An endorsement is, of course, very different from a vote. The former is a public merging of a personal brand with a political brand; it is an act of politics. The latter is a private communion with the democratic process; it is an act of citizenship. In the scheme of things, wiping one’s ass with a ballot and stuffing it in the box is still engaging as a citizen, perhaps more so than a meekly acceded tick alongside the likeness of a preferred candidate. Voting—even if it has become a private hell that more resembles the Catholic relationship with guilt than it does Jeffersonian democracy—is an act South Africans fought and died for. Endorsing is something we fought and died against.
Nevertheless, it is deeply troubling to live in a milieu without heroes. The two books that launched the non-fiction literary tradition in which Hannibal Elector harbours pretensions—Joe McGinnis’s The Selling of the President and Hunter S. Thompson’s Fear and Loathing on the Campaign Trail—mapped a new mythology. Because the writers were Democrats, and because the demonstrably reprehensible Richard M. Nixon was the Republican candidate during their respective undertakings, those books told a tale of Good vs. Evil. In America’s narrowly tribal political system, you’re either Red or Blue, Dinka or Nuer, and political writing is by its very nature Hollywood-action-movie archetypal.
Here in South Africa, no such luck. That’s not to say that there aren’t any fabulously committed politicians, political organisers and activists in this country—men and women who back the likes of Mamphela Ramphele with hours of their time and oodles of their money. These people genuinely want to contribute. Good things have happened, they argue. Political transition, they insist, successfully afforded tens of millions of formerly oppressed South Africans the basic right of franchise. Some people got electricity, others got water, still others scored Bentleys. But let’s not fool ourselves into thinking that this amounts to anything more than gilding the turd. Democracy is not an act that ends with voting—it’s only democracy if it empowers representatives to represent, not thieves to thieve. This country is and always has been a country full of poor black people, and that’s because it was designed to be.
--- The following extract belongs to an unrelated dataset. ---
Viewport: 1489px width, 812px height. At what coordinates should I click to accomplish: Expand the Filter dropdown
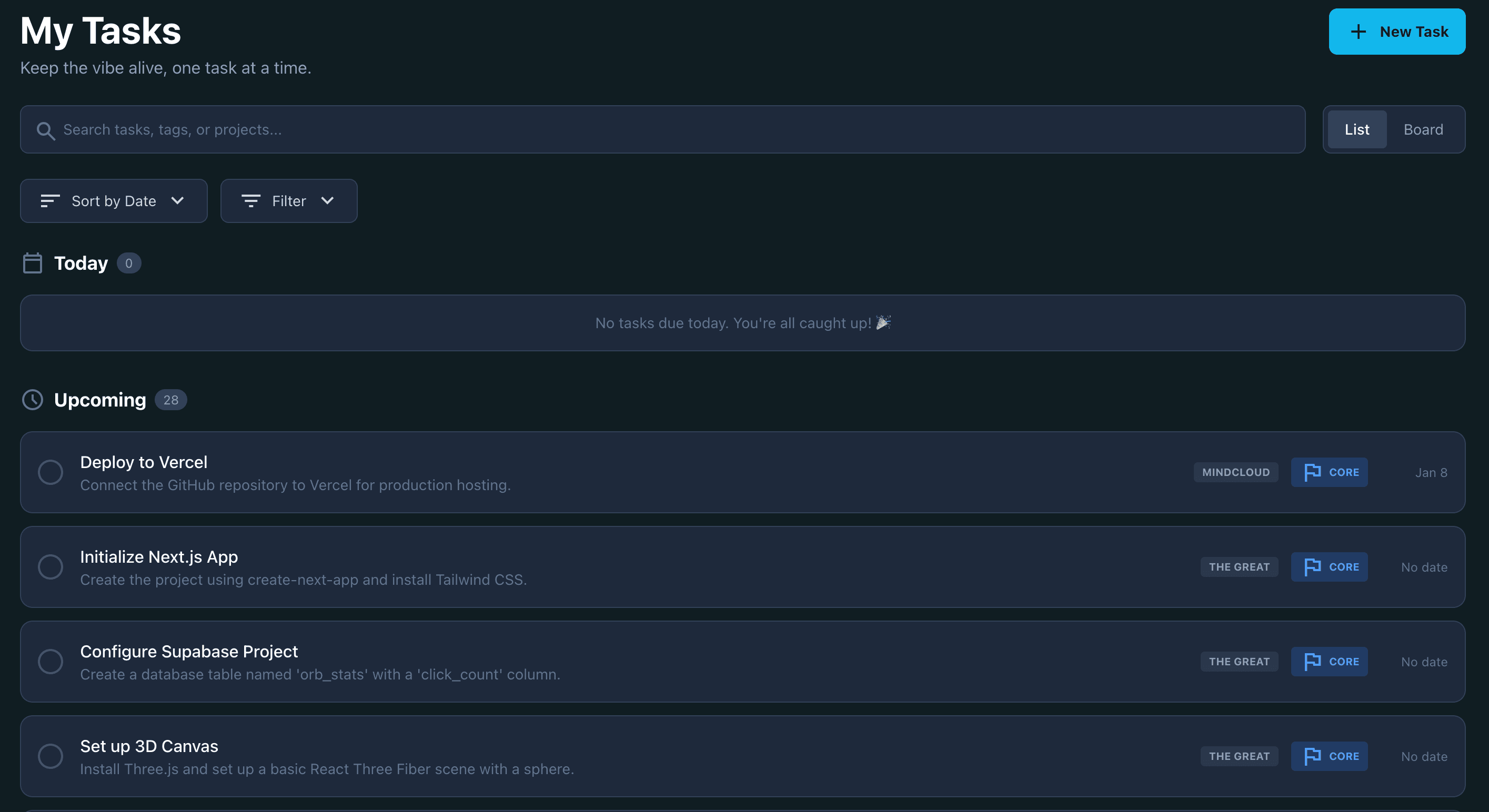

South Africa as a concept is pure evil. If you think that’s just hipster posturing, it’s because you haven’t properly registered the 400 unbroken years of human degradation and indignity that forms the bedrock of this place. I’d insist that you’re living Power’s dream—worse, you’re a figment dreamed by Power. And to buy into any element of A Good Story to Tell—to inhale even a molecule of the Goldman Sachs-ification of the past 20 years as a “success story”—is an act of endorsement.
And you might as well say adios to your soul.
* * *
Fine. But what is to be done about all of this?
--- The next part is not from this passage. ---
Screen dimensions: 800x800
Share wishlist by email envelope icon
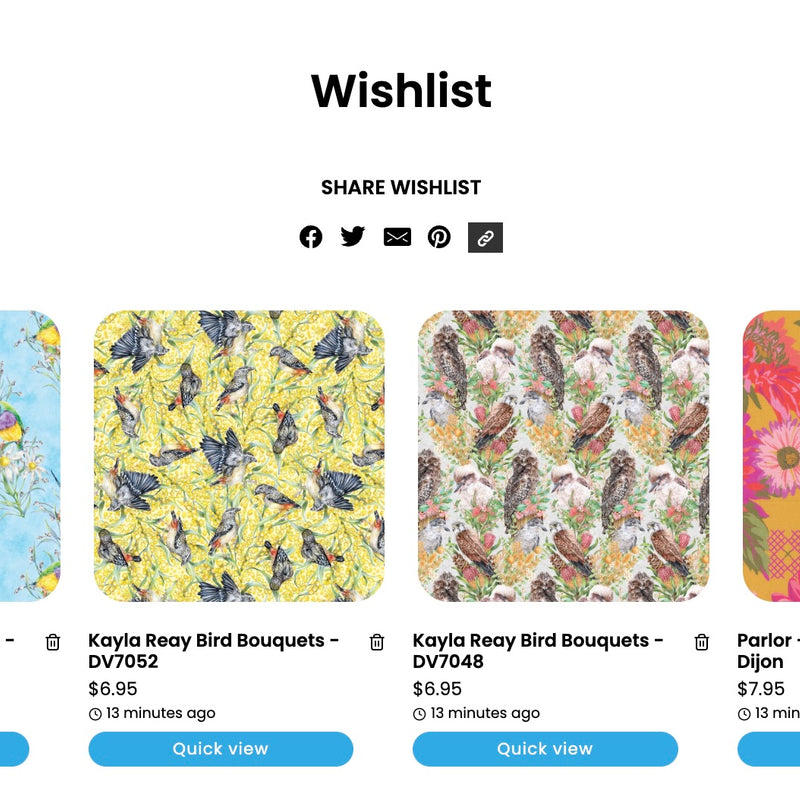click(397, 237)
First of all, I’d like to consider the quote perched atop this essay, specifically the line, Along with [a] clear sense of individual responsibility goes an equally strong sense of the social reverberations of an individual’s conduct. This doesn’t just mean that when we do bad things, bad things happen. It also means that when we do nothing, bad things happen. There is, embedded in the quote, a reminder that an active and engaged citizenry is an essential element of any society.
I believe that the only things worthy of endorsement are the needs of our souls. And how do I presume to know what “our” souls need? I don’t think there’s much mystery to it. In a political context, we’re only fully realised when we plug ourselves into the flow of national life, when see the tremors of our souls reflected in the values of the country. We need to contribute, and we need to see those contributions resonate. We need to feel protected by justice, righteousness, fairness. And we require the mechanisms to protect justice, righteousness, fairness.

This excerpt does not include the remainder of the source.